8. Female subjects must not be pregnant at screening or have evidence of non-childbearing potential.
9. Signed and dated Informed Consent Form.

Exclusion criteria

Any of the following would exclude the subject from participation in the study:
1. Treatment with any of the following:
  
  Previous or current treatment with B7-H3 targeted therapy. Any cytotoxic chemotherapy, investigational agents and anticancer drugs within 14 days prior to the first scheduled dose of HS-20093. Prior treatment with a monoclonal antibody within 28 days prior to the first scheduled dose of HS-20093.
  
  Radiotherapy with a limited field of radiation for palliation within 2 weeks, or patients received more than 30% of the bone marrow irradiation, or large-scale radiotherapy within 4 weeks prior to the first scheduled dose of HS-20093.
  
  Pleural or peritoneal effusion requiring clinical intervention. Pericardial effusion.
  
  Major surgery within 4 weeks prior to the first scheduled dose of HS-20093. Spinal cord compression or brain metastases. Treatment with drugs that are predominantly strong inhibitors or inducers or sensitive substrates of CYP3A4, CYP2D6, P-gp or BCRP with a narrow therapeutic range within 7 days of the first dose of study drug; or requiring treatment with these drugs during the study.
  
  Currently receiving drugs known to prolong QT interval or may cause torsade de pointe; or requiring treatment with these drugs during the study
2. Patients with BRCA and ATM mutation.
3. Any unresolved toxicities from prior therapy greater than Grade 2 according to Common Terminology Criteria for Adverse Events (CTCAE) 5.0 with the exception of alopecia or neurotoxicity
4. History of other primary malignancies.

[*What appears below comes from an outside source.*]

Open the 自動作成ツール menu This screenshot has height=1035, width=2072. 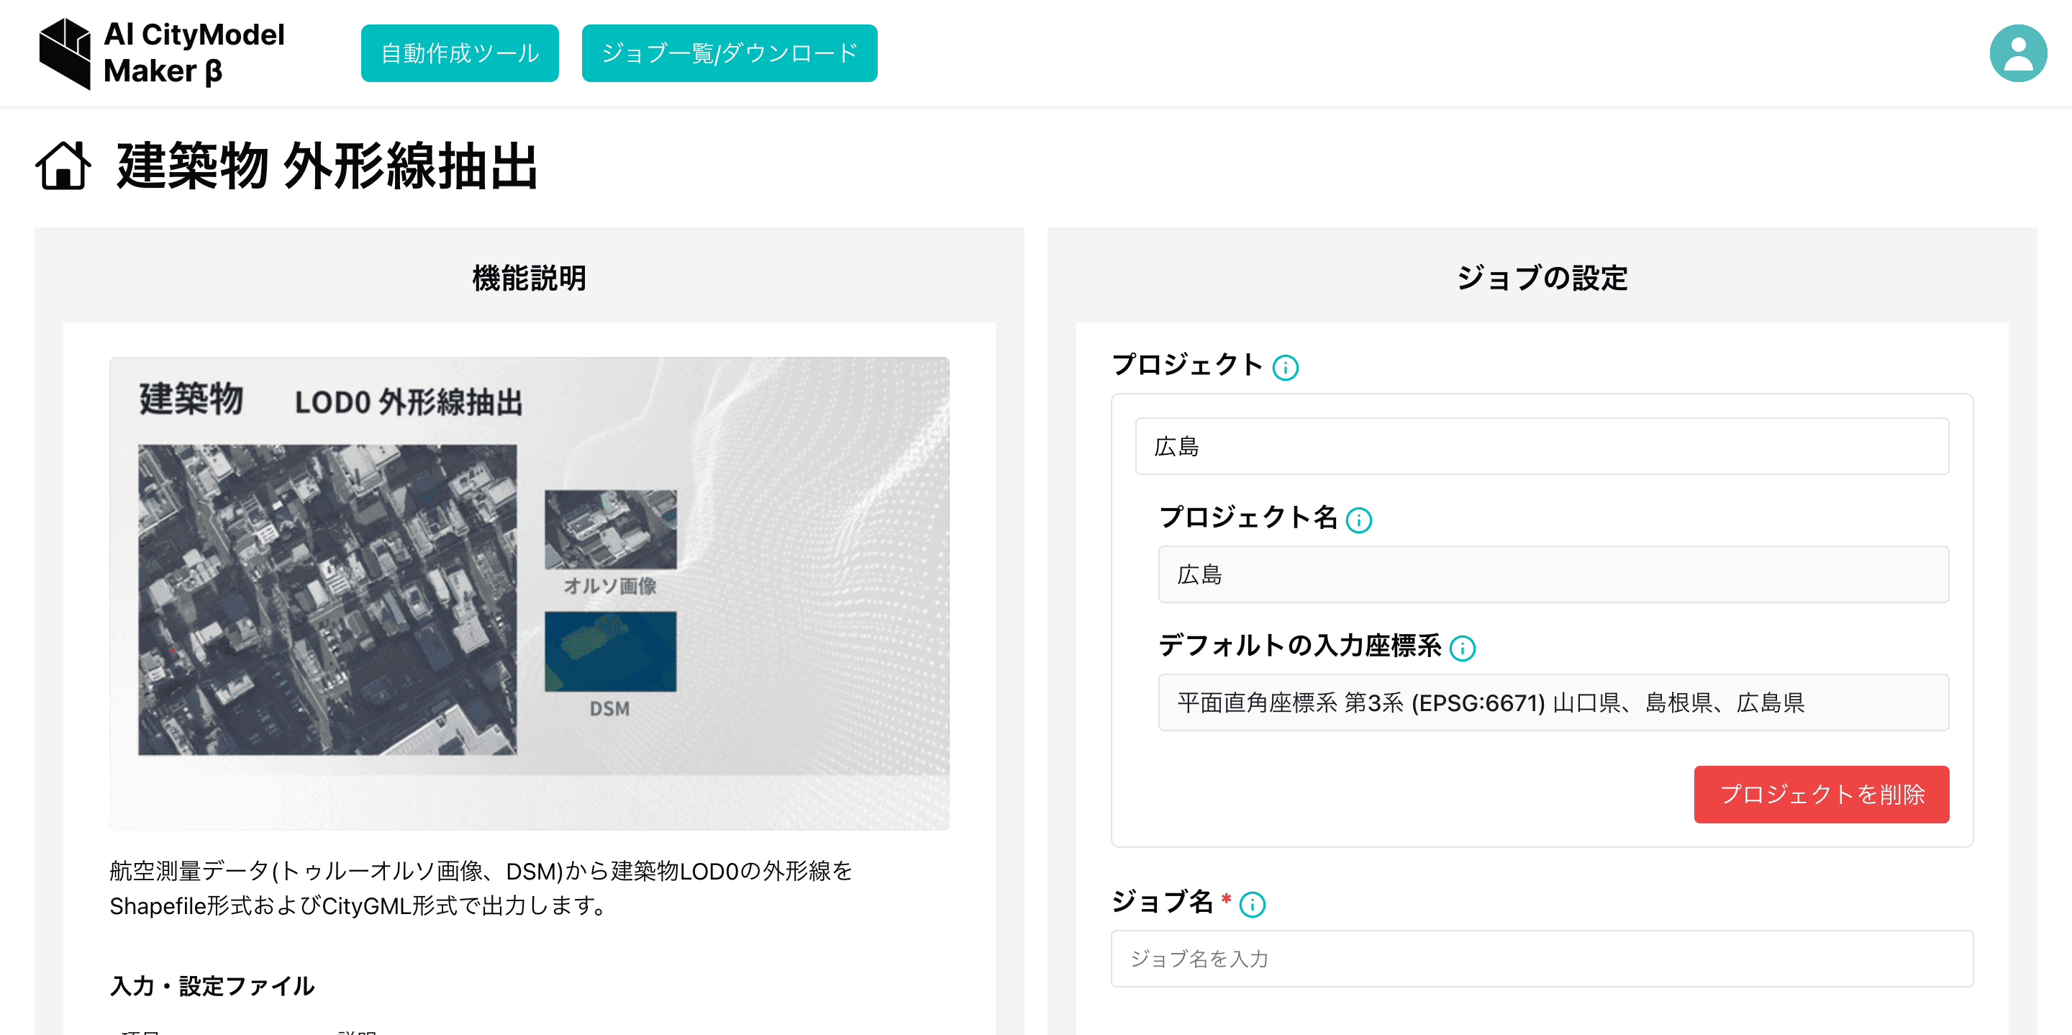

5. Inadequate bone marrow reserve or organ dysfunction.
6. Evidence of cardiovascular risk.
7. Severe, uncontrolled or active cardiovascular diseases.
8. Severe or uncontrolled diabetes, including diabetes ketoacidosis or hyperglycemia hypertonic occurring within 6 months before the first dose of the study drug, or the glycosylated hemoglobin value ≥ 7.5% in the screening period.
9. Severe or poorly controlled hypertension.
10. Bleeding symptoms with apparent clinical significance or obvious bleeding tendency within 1 months prior to the first dose of HS-20093
11. Serious arteriovenous thrombosis events occurred within 3 months before the first dose
12. Severe infections occurred within 4 weeks before the first dose
13. Patients who have received continuous steroid treatment for more than 30 days within 30 days before the first dose, or need long-term (≥ 30 days) steroid treatment, or who have other acquired and congenital immunodeficiency diseases, or have a history of organ transplantation
14. The presence of active infectious diseases before the first dose such as hepatitis B, hepatitis C, tuberculosis, syphilis, or human immunodeficiency virus HIV infection, etc.
15. Hepatic encephalopathy, hepatorenal syndrome, or Child-Pugh Grade B or more severe cirrhosis
16. Other moderate or severe urinary diseases that may interfere with the detection or treatment of drug-related urinary toxicity or may seriously affect urinary function.
17. History of serious neuropathy or mental disorders.
18. Women who are breastfeeding or pregnant or planned to be pregnant during the study period.
19. Vaccination or hypersensitivity of any level within 4 weeks prior to the first dose of HS-20093
20. History of severe hypersensitivity reaction, severe infusion reaction or allergy to recombinant human or mouse derived proteins
21. Hypersensitivity to any ingredient of HS-20093
22. Unlikely to comply with study procedures, restrictions, and requirements in the opinion of the investigator.
23. Any disease or condition that, in the opinion of the investigator, would compromise subject safety or interfere with study assessments.